Donnerstag, 1. Juli 2010

Vom Tod zum Leben


Burkhardt stand unter einer graustämmigen Buche. Seine Augen irrten leer und ausdruckslos über das feuchte und leicht faulig riechende Laub, hinüber zu der schmutzigen giftgrünen Flasche und dem zerknüllten, durchweichten Zeitungspapier, das unter einem Strauch lag. Dann sah er auf und sah das Dunkel der ihn umgebenden Bäume, satt vom Regen der vergangenen Woche und den Himmel durch die Zweige hindurch wie trübes, schmutziges Aufwaschwasser. Und da fühlte er die Qual eines zerbrochenen Traumes. Er hatte Kopfschmerzen bekommen.
Es war alles so anders als er es sich vorgestellt hatte.
Nichts war von den Verheißungen der lockenden Frühmorgenssonne geblieben, die ihn hinausgezogen hatte mit Bildern von lichtdurchschienenen grünen, gelben und blauen, etwas verschwommenen Punkten, wie man sie auf Farbaufnahmen sieht, die einen unscharfen grünen Hintergrund mit etwas Himmel haben und mit der Erinnerung an eine einsame, schwerzugängliche Lichtung, die durch umgerissene Bäume und Niederholz wie von einer Mauer umgeben war, in der hohes Riedgras wuchs, und in der man Lust bekam, sich auszuziehen und an eine gefallene Birke gelehnt oder im Gras liegend die Wärme und den einzigartigen Geruch des Waldes einzuatmen, die Schmetterlinge bei ihrem lautlosen Spiel zu beobachten, zu lesen oder einfach nur stille und nichts willentlich denkend offen sein für Wirkungen von "außen".
Statt dessen war die Sonne hinter eine große graue Decke geschlüpft und hielt Burkhardt zum Narren.
Unmerklich war der aufsteigende Dunst in sich zurückgesunken und schwelte am Boden entlang.

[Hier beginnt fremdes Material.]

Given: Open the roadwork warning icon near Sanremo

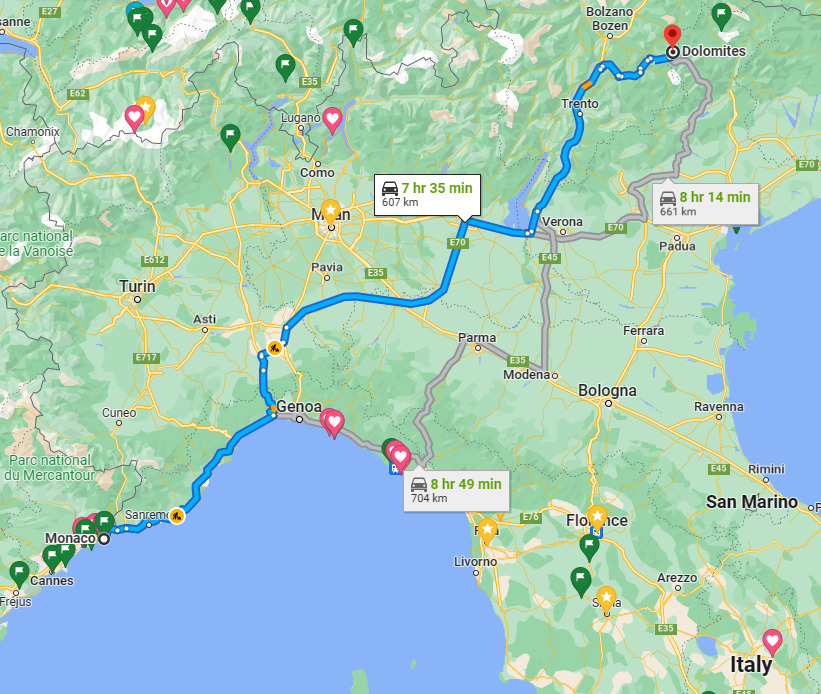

Was sollte er noch länger hierbleiben! Es war sinnlos zu warten, daß die Sonne wieder raus kam und es machte keinen Spaß, ohne sie durch den Wald zu gehen. Als er dies dachte, bemerkte er den Widerstand einer Erkenntnis, die ihm sagte, daß er bleiben solle, wenn er lernen will, als Mensch über die Natur, über seine eigene Natur zu herrschen.
Es kam ihm in den Sinn, daß die Verknüpfung en von sonniger Wald - "gut und schön", und dunkler nasser Wald - "schlecht", Lüge waren. Alles war schön und gut, wenn man selbst die rechte Einstellung dazu hatte. Es war das gleiche, wie wenn einer klassische Musik liebte und ein anderer ihr nicht mal fünf Minuten lang zuhören konnte. Und er, Burkhardt war nun der letztere von beiden. Was war nun klassische Musik, und was war der Wald wirklich?
Sie waren sich selbst genug und riefen je nach gespeichertem Programm des "Datenempfängers Mensch" eine ablehnende oder annehmende Reaktion aus.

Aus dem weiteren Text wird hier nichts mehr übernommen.